-- Task directions --
Please give back only the lines below from the one containing "Viewport: 998px width, 651px" to the one containing "has width=968, height=545.", each repeated word for word, both ends included.

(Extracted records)
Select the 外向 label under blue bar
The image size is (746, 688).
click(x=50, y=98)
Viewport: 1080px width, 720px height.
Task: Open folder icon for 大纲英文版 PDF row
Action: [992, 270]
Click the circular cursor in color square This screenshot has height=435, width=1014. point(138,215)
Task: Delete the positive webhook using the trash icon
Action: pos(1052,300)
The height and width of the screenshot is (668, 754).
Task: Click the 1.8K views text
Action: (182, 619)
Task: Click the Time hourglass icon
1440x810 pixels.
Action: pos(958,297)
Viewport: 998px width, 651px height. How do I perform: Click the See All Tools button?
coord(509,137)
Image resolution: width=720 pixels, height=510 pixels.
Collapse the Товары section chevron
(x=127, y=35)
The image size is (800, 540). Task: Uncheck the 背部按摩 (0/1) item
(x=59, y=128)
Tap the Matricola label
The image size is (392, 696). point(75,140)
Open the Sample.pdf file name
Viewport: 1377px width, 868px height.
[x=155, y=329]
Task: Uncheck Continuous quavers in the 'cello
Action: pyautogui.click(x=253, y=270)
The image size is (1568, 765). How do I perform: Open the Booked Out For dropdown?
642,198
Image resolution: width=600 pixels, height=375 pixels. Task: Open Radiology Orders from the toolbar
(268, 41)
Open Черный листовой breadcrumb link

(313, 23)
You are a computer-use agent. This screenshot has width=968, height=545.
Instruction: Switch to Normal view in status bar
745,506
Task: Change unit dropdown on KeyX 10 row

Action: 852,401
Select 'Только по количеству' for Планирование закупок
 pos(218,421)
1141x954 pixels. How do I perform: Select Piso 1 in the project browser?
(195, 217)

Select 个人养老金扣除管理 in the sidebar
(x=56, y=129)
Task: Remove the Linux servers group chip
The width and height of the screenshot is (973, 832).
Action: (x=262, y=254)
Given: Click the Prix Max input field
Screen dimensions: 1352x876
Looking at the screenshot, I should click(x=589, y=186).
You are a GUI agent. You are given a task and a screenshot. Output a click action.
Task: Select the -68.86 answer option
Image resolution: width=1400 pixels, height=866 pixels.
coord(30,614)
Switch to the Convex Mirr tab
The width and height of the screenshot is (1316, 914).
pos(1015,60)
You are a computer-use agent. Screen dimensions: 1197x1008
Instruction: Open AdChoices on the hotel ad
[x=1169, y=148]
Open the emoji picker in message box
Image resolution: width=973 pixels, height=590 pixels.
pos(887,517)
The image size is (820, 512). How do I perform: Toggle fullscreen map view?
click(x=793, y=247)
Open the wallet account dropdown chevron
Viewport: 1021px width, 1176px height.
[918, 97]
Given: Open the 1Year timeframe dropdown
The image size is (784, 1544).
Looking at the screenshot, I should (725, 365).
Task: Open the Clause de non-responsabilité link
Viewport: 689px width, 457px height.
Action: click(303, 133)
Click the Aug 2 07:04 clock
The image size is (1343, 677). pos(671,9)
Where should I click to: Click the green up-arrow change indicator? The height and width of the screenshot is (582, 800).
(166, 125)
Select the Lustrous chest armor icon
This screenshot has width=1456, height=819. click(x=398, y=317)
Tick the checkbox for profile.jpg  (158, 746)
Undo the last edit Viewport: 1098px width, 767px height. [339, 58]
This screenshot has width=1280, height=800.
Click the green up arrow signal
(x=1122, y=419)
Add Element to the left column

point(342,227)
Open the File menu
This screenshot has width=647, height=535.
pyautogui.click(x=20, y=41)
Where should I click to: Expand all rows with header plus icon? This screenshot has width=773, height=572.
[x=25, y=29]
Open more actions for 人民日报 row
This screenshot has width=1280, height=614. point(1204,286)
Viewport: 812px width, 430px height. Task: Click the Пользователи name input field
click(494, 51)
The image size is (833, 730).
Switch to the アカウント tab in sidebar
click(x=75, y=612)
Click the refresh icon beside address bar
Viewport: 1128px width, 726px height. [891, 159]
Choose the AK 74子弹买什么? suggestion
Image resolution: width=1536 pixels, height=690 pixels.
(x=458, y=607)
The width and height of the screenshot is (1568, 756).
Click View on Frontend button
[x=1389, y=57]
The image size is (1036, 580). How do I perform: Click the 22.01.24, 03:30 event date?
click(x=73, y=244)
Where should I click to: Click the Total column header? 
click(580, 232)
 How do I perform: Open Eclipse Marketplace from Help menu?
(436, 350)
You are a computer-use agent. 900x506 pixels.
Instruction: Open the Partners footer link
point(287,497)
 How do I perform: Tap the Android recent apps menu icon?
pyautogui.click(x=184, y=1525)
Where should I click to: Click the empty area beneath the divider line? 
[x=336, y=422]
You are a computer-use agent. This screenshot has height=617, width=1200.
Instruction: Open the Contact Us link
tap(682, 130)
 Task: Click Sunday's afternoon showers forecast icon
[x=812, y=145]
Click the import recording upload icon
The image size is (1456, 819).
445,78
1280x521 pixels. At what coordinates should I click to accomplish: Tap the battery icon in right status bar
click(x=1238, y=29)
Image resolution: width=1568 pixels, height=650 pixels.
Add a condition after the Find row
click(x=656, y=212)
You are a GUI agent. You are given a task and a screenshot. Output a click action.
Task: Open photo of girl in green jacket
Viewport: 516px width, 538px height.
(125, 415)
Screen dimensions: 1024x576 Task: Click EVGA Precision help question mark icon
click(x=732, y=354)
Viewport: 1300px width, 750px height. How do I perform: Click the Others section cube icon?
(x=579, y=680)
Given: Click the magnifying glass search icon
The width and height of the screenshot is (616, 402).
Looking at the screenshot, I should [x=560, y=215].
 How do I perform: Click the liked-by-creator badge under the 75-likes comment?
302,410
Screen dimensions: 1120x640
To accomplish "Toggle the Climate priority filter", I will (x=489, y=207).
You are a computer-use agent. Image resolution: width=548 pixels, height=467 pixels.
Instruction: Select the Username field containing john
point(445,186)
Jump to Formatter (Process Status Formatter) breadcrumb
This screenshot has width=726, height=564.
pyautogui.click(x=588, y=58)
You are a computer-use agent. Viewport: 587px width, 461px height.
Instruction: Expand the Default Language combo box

-- Solution to the problem --
Viewport: 998px width, 651px height. How do I perform: Click the See All Tools button?
coord(509,137)
Image resolution: width=720 pixels, height=510 pixels.
Collapse the Товары section chevron
(x=127, y=35)
The image size is (800, 540). Task: Uncheck the 背部按摩 (0/1) item
(x=59, y=128)
Tap the Matricola label
The image size is (392, 696). point(75,140)
Open the Sample.pdf file name
Viewport: 1377px width, 868px height.
[x=155, y=329]
Task: Uncheck Continuous quavers in the 'cello
Action: pyautogui.click(x=253, y=270)
The image size is (1568, 765). How do I perform: Open the Booked Out For dropdown?
642,198
Image resolution: width=600 pixels, height=375 pixels. Task: Open Radiology Orders from the toolbar
(268, 41)
Open Черный листовой breadcrumb link

(313, 23)
You are a computer-use agent. This screenshot has width=968, height=545.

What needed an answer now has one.